Açıklama ile okulu yan yana getirin -tiyatro ile ilgili olup olmamanız da önemli
değil- beklentinizin ne olacağını size soruyorum. Biz de belli bir beklenti ile
gittik zaten. Meğer gösteriler çocuklar içinmiş. Çocuklar tam yerinde biz ise o
alanda fazlalıkmışız derdik gelir geçerdi ama öyle değil.
Bu arada şunu belirtmeliyim. Ben festivallerde çocuklar için
de bir şeyler yapılmasından yanayım. Festivalin bir çocuk oyunu ile açılması
şahane bir şey. Ama be Allah'ın kulu açıklamalarında bunu belirtsene. Bu
çocuklar içindir desene. Gösteriler 'clown' (palyaço) temelli gösteriler idi.
Öte yandan her iki gösteri de palyaço esaslı gösterilerin en berbatlarından
idi. İnanın bana Bağdat ya da İstiklal Caddeleri'nde mağaza açılışlarında dükkan
kapısındaki palyaçolar bunların yanında Shakespeare kalır. Bilenler bilir 60'lı yıllarda Limasollu Naci
diye İngilizce lisan öğreten bir dershane vardı. Ben lise çağımda babam çok
istedi diye bir ay bu dershanenin kurslarına devam ettim. Öğretmenlerimiz
Sultanahmet'e gelen turist hipilerdi genellikle. Bu da aynı hesap. Bergama Tiyatro Festivali'nde
gösteri yapan dört genç bana Bergama'ya tatile gelmek için bir araya gelen ve
son hafta hızlandırılmış kursla palyaço olan(!) yeteneksiz heveslilere
benziyordu. Kopenhag ismini resmi olarak mı kullandılar konusu ile
uğraşamayacağım. Merak eden Kopenhag Müzik Okulu'na mesaj atar sorar.
Festival yönetiminden kimse bu gösterileri daha önce seyretmemişti.

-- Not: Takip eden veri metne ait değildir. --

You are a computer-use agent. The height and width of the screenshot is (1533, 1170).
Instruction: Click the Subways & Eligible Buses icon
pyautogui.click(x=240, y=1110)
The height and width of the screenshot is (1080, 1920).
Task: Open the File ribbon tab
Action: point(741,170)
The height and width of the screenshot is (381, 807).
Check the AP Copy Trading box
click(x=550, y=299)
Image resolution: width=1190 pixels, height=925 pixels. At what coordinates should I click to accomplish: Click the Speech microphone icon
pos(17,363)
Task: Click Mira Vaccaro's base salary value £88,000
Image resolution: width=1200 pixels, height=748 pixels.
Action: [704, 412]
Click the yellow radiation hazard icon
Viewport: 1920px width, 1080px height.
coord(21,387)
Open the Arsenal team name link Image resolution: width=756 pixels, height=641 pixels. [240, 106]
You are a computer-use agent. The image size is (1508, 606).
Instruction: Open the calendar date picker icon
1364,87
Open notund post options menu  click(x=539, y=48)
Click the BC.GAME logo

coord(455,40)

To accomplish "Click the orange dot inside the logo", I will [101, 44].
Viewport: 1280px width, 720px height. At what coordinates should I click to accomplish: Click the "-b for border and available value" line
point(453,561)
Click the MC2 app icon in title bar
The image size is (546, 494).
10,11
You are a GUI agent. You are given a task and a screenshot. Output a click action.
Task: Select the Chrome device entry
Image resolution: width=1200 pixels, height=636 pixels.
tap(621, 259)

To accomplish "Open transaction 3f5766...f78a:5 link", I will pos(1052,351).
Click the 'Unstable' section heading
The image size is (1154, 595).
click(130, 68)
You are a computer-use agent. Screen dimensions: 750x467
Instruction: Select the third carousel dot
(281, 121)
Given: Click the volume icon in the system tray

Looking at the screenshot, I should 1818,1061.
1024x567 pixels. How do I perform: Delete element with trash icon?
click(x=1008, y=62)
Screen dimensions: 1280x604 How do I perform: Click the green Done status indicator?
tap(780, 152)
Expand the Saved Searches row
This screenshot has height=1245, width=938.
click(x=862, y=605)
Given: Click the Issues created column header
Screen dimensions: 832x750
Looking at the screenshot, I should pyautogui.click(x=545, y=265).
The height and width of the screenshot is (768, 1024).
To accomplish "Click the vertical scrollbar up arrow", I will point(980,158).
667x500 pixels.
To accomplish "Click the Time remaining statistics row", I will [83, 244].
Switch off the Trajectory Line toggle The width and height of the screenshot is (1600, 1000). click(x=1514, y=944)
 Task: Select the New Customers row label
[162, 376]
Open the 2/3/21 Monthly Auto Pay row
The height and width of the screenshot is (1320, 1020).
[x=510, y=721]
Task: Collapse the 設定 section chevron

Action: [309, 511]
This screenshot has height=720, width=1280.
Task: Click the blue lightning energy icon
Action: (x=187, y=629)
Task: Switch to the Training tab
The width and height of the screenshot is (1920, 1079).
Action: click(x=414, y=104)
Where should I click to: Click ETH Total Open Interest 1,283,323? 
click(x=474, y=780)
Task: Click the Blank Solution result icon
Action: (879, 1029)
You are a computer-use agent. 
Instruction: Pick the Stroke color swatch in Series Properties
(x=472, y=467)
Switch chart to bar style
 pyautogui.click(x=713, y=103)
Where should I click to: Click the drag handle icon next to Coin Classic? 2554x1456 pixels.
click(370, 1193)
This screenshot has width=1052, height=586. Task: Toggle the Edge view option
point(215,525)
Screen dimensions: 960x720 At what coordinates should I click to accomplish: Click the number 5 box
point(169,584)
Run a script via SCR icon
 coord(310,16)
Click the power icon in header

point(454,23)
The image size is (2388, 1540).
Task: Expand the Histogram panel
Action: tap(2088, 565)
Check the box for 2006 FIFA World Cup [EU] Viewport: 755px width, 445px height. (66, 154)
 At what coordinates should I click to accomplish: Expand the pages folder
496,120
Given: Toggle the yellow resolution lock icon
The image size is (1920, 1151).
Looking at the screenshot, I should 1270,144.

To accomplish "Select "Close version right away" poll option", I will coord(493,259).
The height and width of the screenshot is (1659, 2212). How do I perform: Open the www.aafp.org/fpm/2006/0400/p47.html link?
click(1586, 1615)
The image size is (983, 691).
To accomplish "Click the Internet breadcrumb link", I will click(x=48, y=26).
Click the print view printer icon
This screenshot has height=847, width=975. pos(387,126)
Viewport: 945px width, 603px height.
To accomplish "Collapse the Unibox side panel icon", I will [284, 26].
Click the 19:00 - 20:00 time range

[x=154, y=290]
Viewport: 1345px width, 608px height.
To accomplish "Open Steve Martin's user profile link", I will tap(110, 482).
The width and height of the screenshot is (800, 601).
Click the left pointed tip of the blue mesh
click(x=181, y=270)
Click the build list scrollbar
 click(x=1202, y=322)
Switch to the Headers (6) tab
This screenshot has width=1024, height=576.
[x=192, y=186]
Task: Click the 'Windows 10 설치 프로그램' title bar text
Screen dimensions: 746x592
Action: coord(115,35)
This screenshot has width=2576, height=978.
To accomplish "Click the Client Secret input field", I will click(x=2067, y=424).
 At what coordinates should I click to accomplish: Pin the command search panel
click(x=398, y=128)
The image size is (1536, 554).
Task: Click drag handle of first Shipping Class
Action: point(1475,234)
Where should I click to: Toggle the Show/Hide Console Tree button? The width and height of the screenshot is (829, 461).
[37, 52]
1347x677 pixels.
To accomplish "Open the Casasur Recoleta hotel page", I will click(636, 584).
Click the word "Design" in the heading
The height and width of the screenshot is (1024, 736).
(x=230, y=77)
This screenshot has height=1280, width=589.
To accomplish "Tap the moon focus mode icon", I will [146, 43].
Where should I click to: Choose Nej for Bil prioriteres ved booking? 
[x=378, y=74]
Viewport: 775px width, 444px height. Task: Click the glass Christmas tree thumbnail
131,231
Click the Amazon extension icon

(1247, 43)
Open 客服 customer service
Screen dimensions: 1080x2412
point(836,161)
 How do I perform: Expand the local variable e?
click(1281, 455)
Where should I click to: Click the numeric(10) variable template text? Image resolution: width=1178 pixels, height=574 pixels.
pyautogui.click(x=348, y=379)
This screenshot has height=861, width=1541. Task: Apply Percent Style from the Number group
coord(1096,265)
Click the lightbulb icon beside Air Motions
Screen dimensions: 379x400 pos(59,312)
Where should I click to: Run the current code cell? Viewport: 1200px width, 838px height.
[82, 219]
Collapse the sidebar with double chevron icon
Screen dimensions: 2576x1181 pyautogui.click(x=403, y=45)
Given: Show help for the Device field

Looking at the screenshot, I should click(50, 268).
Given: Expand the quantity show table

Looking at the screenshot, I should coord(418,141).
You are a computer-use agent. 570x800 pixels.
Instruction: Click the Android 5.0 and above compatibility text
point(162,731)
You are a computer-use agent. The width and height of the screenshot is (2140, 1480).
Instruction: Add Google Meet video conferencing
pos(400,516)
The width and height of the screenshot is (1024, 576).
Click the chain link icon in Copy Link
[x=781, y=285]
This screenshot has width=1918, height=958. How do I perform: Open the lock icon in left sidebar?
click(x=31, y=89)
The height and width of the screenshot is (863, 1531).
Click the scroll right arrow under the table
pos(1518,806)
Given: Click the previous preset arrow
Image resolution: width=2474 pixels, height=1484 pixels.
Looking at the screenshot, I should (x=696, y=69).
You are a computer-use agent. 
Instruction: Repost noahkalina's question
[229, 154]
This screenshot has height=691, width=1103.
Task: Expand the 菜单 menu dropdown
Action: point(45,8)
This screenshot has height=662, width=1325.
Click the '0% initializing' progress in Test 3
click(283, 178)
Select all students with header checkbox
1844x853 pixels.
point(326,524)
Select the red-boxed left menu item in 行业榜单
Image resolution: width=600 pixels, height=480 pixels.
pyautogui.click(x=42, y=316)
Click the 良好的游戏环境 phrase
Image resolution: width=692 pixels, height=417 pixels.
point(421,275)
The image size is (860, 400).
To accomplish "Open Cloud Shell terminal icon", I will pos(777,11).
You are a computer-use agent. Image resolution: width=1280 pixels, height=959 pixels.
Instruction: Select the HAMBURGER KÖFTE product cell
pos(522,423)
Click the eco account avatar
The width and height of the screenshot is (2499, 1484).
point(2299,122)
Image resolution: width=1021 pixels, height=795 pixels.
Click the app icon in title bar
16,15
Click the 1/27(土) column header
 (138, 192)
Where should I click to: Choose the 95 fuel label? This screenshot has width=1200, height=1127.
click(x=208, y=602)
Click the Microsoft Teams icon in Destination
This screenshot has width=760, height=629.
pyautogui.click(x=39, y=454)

Ne getirdiğini bilen yoktu. Benim asıl içimi acıtan şey ise bizim çocuklarımıza
reva gördüğümüz bu kalite(sizlik). Çocuk özen ister. Zira bu gösteriler o
çocukların zihninde çakılı kalacak. Bunun sorumlusu da Bergama
Festivali'ni hazırlayanlar. Sanırım
bunun onların ufkunda bir anlamı yok. Belki de geçmişte onlar da böyle bir
gösteri ile başladılar. Kusur kaldı akılda, beyinde kalpte. Görüştüğüm biri 'bu
ilk festival, bu kadar acımasız olmayalım' falan dedi. İşte bu bizim Batı düşüncesi ile aramızdaki en
büyük fark. Batı utanır, 'bu ilk falan' diye mazeretler üretmez. O işi yapana
da bir daha festival düzenlettirmezler. Zira
Batılı yanlışı dinler ve öğrenen organizasyon yöntemi ile kendini düzeltir.
Mazeret üreten ise dinlemez kendini savunur ve düzeltmez. Bizde nasıl berbat
Shakespeare oyunları yönete yönete Shakespeare uzmanları türedi ise deneye
yanıla festival yöneticileri çıkıyor. Buna 'gavur eşeğinde öğrenmek' demiş
atalarımız. Kıra boza saat tamircisi
olmaya benziyor. Ben inşaat mühendisiyim. Dış cephe kaplaması daha ilk yağmurda
dökülen çakma müteahhit 'bu benim ilk işim ikincisi daha iyi olacak' dese siz 'tamam
oldu' der misiniz? demezsiniz. Ödettirmeye çalışırsınız. (Dua edin de ilk
zelzelede ilk işini yapan inşaatçıdan satın aldığınız eviniz yıkılmasın.) Tiyatro
gibi bir sanatta bunların tekrarı yok ödettirmesi falan da yok. Zira siz
kaplamanızı ruhlarda, beyinlerde yapıyorsunuz. Bu sığlık hayatımızı işgal etti
esir aldı. Ben çok sıkıldım. Defolun gidin hayatımızdan!
Melih Anık
Not: Festival birçok etkinliği bir araya getirmekle
olmuyor. Festivalin bir felsefesi olması
gerekir, felsefesi olması için de düzenleyenlerin felsefeden haberdar olması.
Olmazsa festival her şeyden biraz biraz
verdiğiniz sirk gösterisi gibi olur.